To login, we send a json payload with the public key to login/ as a second step, then we send a nonce signed by our private key to confirm/, this then gives us a token. Seems a bit redundant, but nothing wrong here.
Publishing products sends our key and token (received earlier) and some basic meta details to product/publish, fairly straight forward JSON-RPC implementation.\
send_request in SellerchainClient, puts the secured data onto IPFS and adds a signed message to the proxy chain (shares the data between parties).
BuyerChain, will need to have a look at start_client, for now just getting a buyer payload and signing the message. update_buyer_db updates local storage.
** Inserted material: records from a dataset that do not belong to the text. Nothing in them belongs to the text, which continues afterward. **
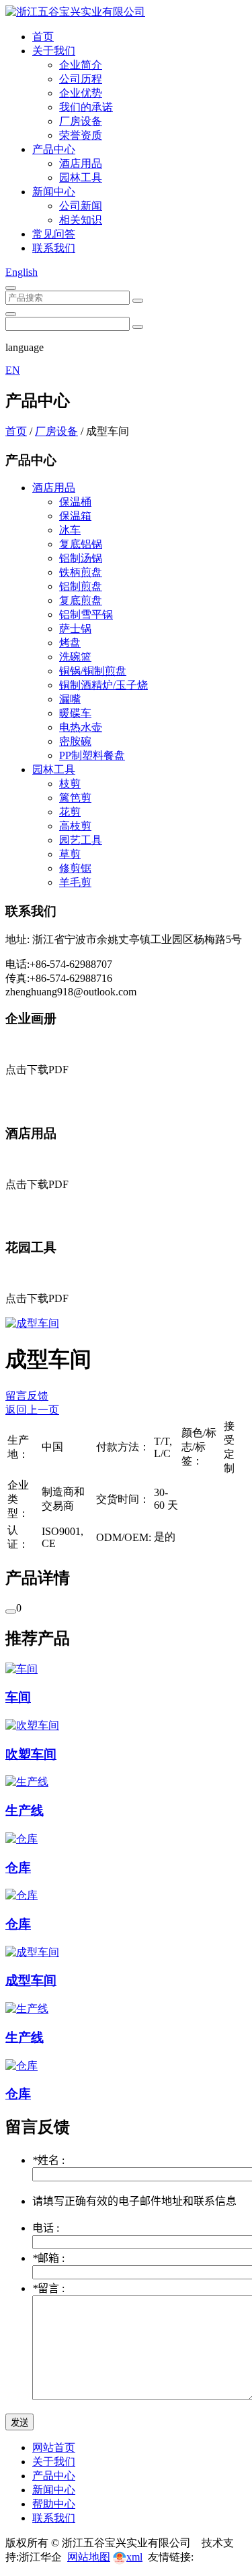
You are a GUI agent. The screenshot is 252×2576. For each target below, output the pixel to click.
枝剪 (70, 783)
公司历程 (80, 79)
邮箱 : (48, 2258)
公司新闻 (80, 205)
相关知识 (80, 220)
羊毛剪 (75, 882)
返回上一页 (32, 1410)
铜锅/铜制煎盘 (92, 671)
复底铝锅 (80, 544)
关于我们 (53, 50)
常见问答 (53, 234)
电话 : (45, 2228)
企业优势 (80, 93)
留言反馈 (26, 1395)
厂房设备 (80, 121)
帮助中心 (53, 2504)
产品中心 (53, 149)
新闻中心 (53, 191)
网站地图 (88, 2557)
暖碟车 (75, 713)
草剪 (70, 854)
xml (134, 2557)
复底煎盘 (80, 600)
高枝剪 (75, 826)
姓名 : (48, 2160)
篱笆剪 (75, 797)
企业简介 (80, 64)
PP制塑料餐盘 (92, 755)
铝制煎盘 (80, 586)
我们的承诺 (86, 107)
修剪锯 (75, 868)
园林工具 (80, 177)
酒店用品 (80, 163)
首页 (43, 36)
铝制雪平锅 (86, 614)
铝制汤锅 (80, 558)
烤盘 (70, 642)
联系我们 (53, 248)
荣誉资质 (80, 135)
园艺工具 (80, 840)
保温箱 (75, 516)
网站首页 (53, 2447)
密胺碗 (75, 741)
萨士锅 (75, 628)
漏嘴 (70, 699)
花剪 (70, 812)
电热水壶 (80, 727)
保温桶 (75, 501)
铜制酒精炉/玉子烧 (103, 685)
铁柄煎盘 (80, 572)
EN (12, 370)
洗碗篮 (75, 656)
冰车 (70, 530)
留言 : (48, 2288)
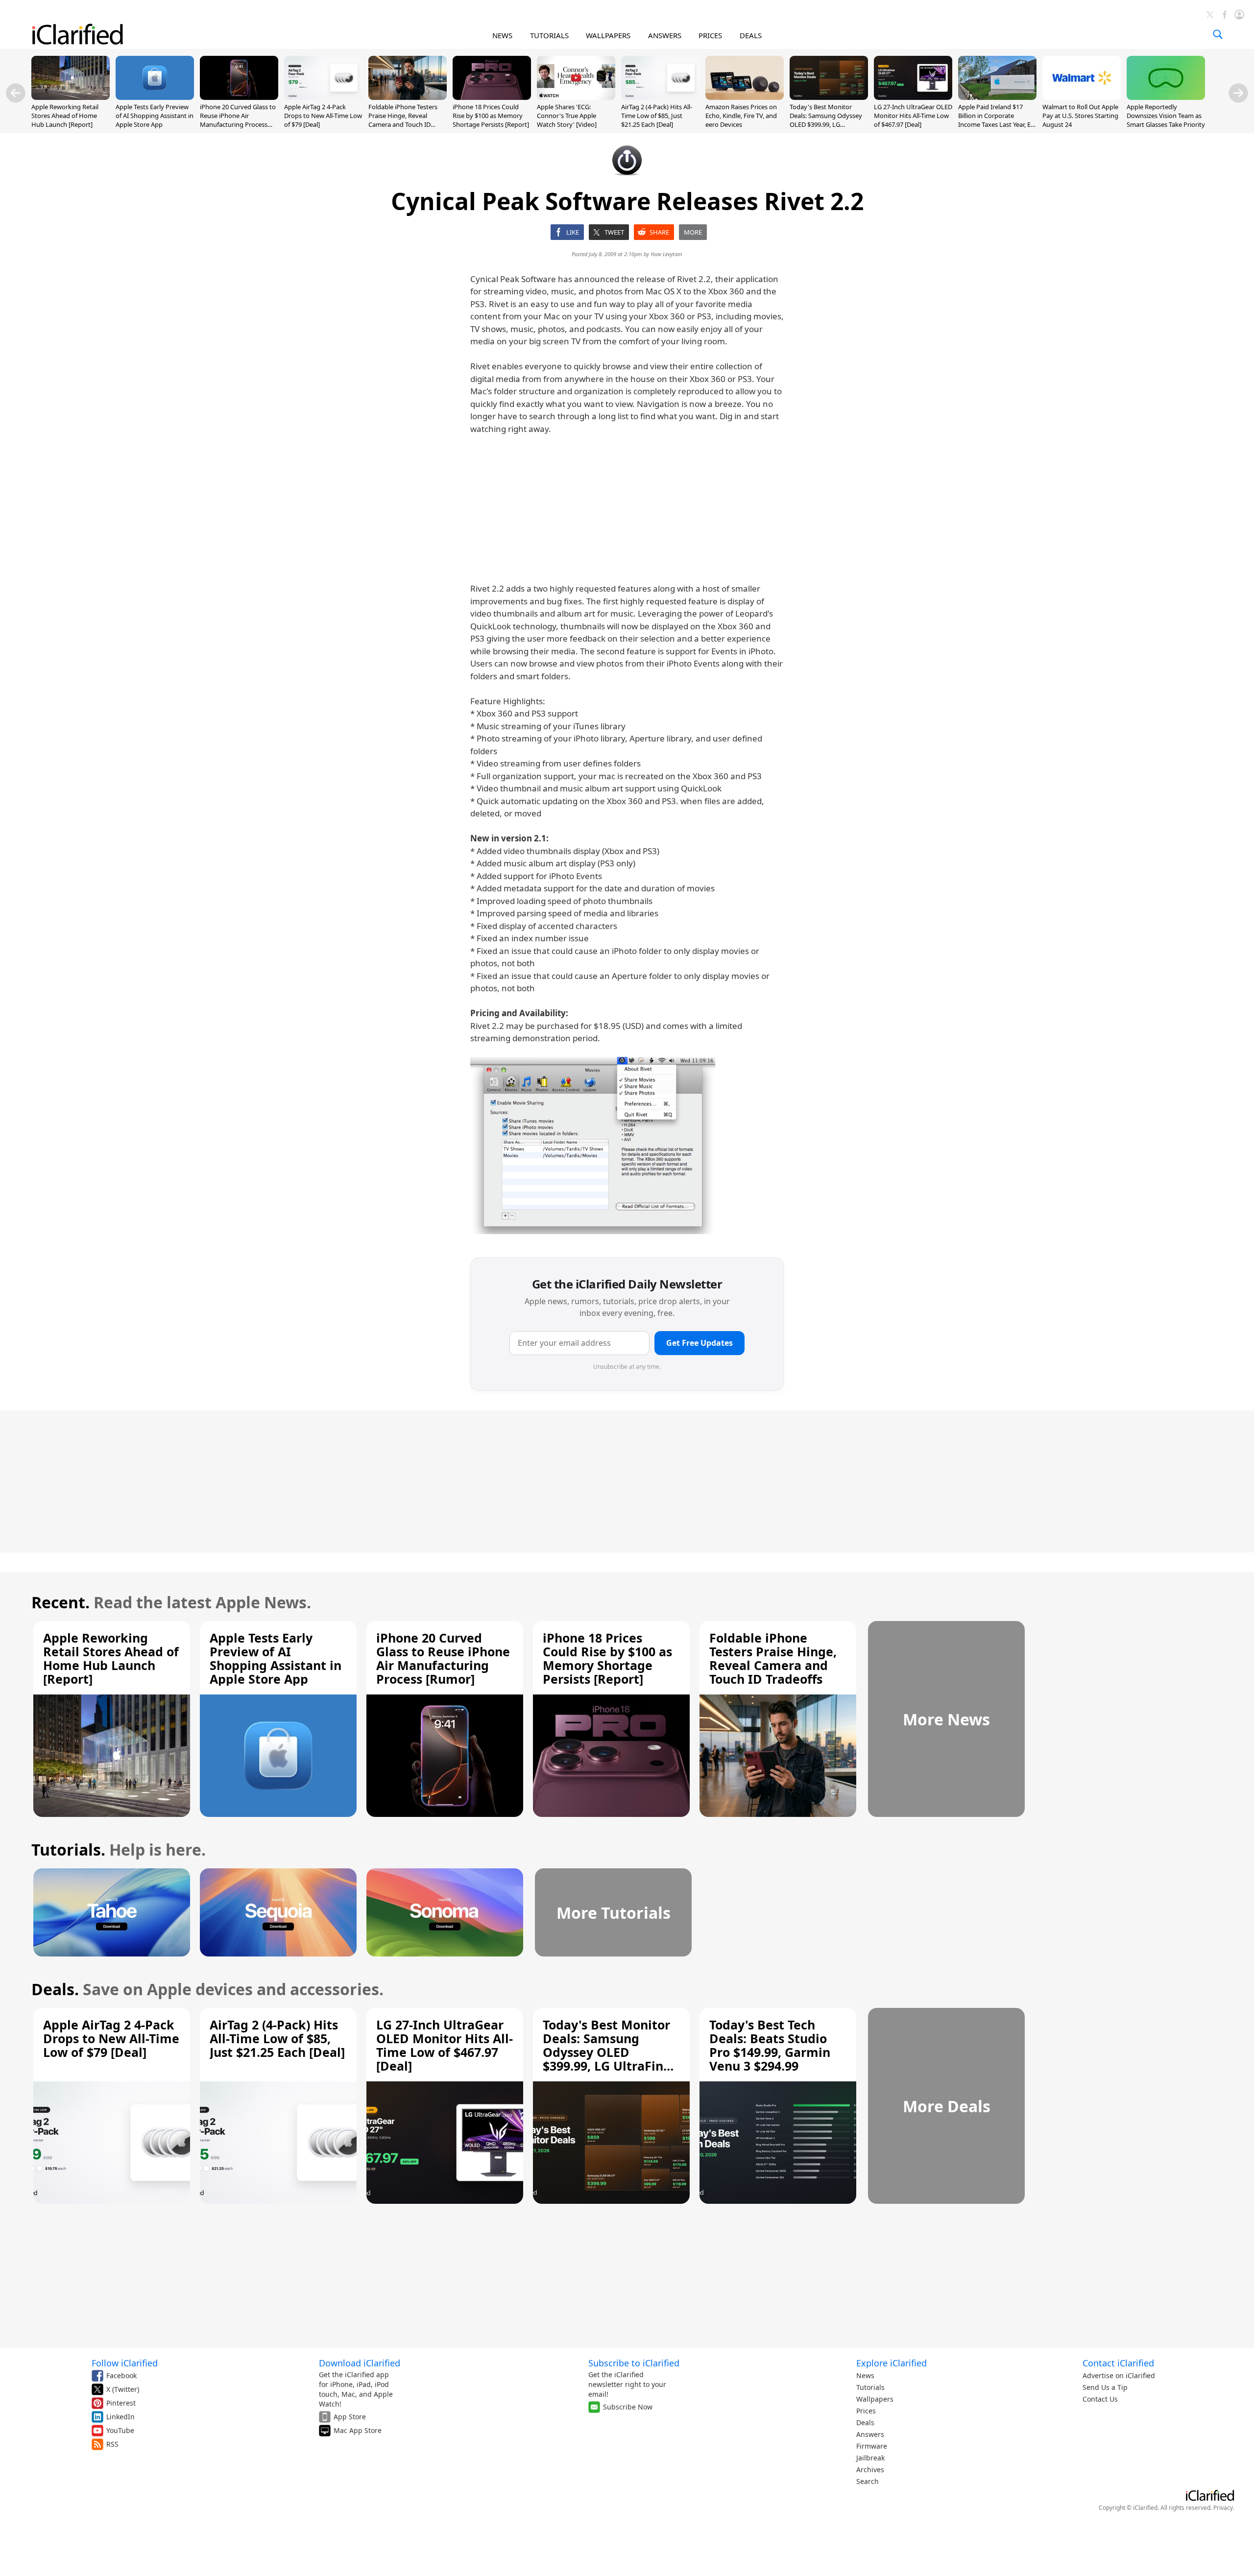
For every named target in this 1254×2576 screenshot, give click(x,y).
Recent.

SQLite being used for local storage.
Moving over to Proxy.
Default SSL communication, good to see. Just validating and passing messages between buyer and seller and keeping local storage. Nothing overly fancy.
Let’s look at market.
Using Django (Python framework), mostly just Django wrappers for basic API functions.
For now the blockchain is just using Ethereum.
CPChain Code Review Conclusion
Nothing impressive, but nothing bad. Very neutral about this. It is definitely a pre-alpha, basically a PoC, something I feel they should have had before they started raising funds. This isn’t a lot of work to accomplish so it would largely depend on how long they have been busy with this. I can’t think they have been busy with this for more than 1–2 months.
The other problem here is that this is just an IPFS marketplace backed in Ethereum, I’m not seeing any of their core system features? Where are they addressing scalability, or the real-time problems of blockchain? Where is the two layer hybrid consensus or lightweight side chain protocol?
No red flags, but nothing interesting.